Exercise data ->
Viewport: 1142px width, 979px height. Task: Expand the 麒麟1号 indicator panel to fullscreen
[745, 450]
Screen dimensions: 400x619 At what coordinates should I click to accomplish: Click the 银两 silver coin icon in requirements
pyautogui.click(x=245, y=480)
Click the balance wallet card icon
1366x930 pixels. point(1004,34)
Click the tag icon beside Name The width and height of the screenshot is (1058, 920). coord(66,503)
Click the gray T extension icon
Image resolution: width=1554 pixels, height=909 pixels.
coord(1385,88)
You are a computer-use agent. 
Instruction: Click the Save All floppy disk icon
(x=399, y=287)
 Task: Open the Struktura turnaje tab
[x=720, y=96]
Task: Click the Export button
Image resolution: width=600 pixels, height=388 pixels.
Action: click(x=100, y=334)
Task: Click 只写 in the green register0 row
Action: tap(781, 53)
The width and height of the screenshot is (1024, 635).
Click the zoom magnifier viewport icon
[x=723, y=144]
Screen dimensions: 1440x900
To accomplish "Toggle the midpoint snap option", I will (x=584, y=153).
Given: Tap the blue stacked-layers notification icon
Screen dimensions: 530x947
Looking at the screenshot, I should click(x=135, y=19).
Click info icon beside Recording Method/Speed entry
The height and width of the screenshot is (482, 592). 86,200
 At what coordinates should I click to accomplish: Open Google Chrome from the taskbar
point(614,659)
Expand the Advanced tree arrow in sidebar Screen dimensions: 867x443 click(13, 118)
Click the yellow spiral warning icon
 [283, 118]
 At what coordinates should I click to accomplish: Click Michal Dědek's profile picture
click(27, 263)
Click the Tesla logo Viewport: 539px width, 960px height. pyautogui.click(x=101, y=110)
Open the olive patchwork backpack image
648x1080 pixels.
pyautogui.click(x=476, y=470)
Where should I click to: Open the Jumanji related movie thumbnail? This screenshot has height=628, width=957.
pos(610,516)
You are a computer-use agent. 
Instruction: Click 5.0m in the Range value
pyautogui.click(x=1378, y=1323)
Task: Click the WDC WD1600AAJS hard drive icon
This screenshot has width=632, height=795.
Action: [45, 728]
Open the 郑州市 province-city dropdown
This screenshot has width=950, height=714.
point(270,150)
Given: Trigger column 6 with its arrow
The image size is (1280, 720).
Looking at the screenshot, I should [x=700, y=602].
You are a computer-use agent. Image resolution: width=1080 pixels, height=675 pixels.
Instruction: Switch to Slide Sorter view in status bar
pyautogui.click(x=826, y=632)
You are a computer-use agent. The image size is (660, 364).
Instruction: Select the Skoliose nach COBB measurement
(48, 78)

Your assignment ->
Word for word, print every line above.

Output of the exercise ->
Viewport: 1142px width, 979px height. Task: Expand the 麒麟1号 indicator panel to fullscreen
[745, 450]
Screen dimensions: 400x619 At what coordinates should I click to accomplish: Click the 银两 silver coin icon in requirements
pyautogui.click(x=245, y=480)
Click the balance wallet card icon
1366x930 pixels. point(1004,34)
Click the tag icon beside Name The width and height of the screenshot is (1058, 920). coord(66,503)
Click the gray T extension icon
Image resolution: width=1554 pixels, height=909 pixels.
coord(1385,88)
You are a computer-use agent. 
Instruction: Click the Save All floppy disk icon
(x=399, y=287)
 Task: Open the Struktura turnaje tab
[x=720, y=96]
Task: Click the Export button
Image resolution: width=600 pixels, height=388 pixels.
Action: click(x=100, y=334)
Task: Click 只写 in the green register0 row
Action: tap(781, 53)
The width and height of the screenshot is (1024, 635).
Click the zoom magnifier viewport icon
[x=723, y=144]
Screen dimensions: 1440x900
To accomplish "Toggle the midpoint snap option", I will (x=584, y=153).
Given: Tap the blue stacked-layers notification icon
Screen dimensions: 530x947
Looking at the screenshot, I should click(x=135, y=19).
Click info icon beside Recording Method/Speed entry
The height and width of the screenshot is (482, 592). 86,200
 At what coordinates should I click to accomplish: Open Google Chrome from the taskbar
point(614,659)
Expand the Advanced tree arrow in sidebar Screen dimensions: 867x443 click(13, 118)
Click the yellow spiral warning icon
 [283, 118]
 At what coordinates should I click to accomplish: Click Michal Dědek's profile picture
click(27, 263)
Click the Tesla logo Viewport: 539px width, 960px height. pyautogui.click(x=101, y=110)
Open the olive patchwork backpack image
648x1080 pixels.
pyautogui.click(x=476, y=470)
Where should I click to: Open the Jumanji related movie thumbnail? This screenshot has height=628, width=957.
pos(610,516)
You are a computer-use agent. 
Instruction: Click 5.0m in the Range value
pyautogui.click(x=1378, y=1323)
Task: Click the WDC WD1600AAJS hard drive icon
This screenshot has width=632, height=795.
Action: [45, 728]
Open the 郑州市 province-city dropdown
This screenshot has width=950, height=714.
point(270,150)
Given: Trigger column 6 with its arrow
The image size is (1280, 720).
Looking at the screenshot, I should [x=700, y=602].
You are a computer-use agent. Image resolution: width=1080 pixels, height=675 pixels.
Instruction: Switch to Slide Sorter view in status bar
pyautogui.click(x=826, y=632)
You are a computer-use agent. The image size is (660, 364).
Instruction: Select the Skoliose nach COBB measurement
(48, 78)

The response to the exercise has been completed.